The mission for which he was recognized occurred on an October night of 1944. Carswell piloted the bomber in a mission over the South China Sea, where they came across a convoy of Japanese ships. After attempting a low-level bombing run, the plane was heavily damaged. Carswell ordered the crew to bail, but when one was unable to do so, he stayed with the plane. As he tried to make it over the mountains to land, Carswell’s plane crashed into the mountainside and he perished along with two other crewmen.

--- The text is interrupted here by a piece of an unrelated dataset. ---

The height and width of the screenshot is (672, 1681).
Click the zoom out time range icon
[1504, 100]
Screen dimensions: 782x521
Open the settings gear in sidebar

Carswell’s remains moved from China to Hawaii before arriving in Fort Worth at Rose Hill Cemetery. Carswell was reburied in 1986 at Carswell Air Force Base – the only one to be buried at an Air Force base. After the base was realigned in 1993, his remains were taken to the city’s Oakwood Cemetery and buried in Carswell Memorial Park. His parents’ remains were also moved and buried near their son.

Leatham would like to find more ways to memorialize Carswell, who was also posthumously awarded the Distinguished Service Cross, the Distinguished Flying Cross, the Air Medal and the Purple Heart.

Carswell was awarded TCU Alumni Association's only posthumous Founder's Award in 2016, the first recognition bestowed by the university on this hero. Fort Worth has erected a memorial to Carswell and two other local Medal of Honor heroes at Veterans Park on Camp Bowie Boulevard, and his name is listed on TCU’s Veteran’s Plaza.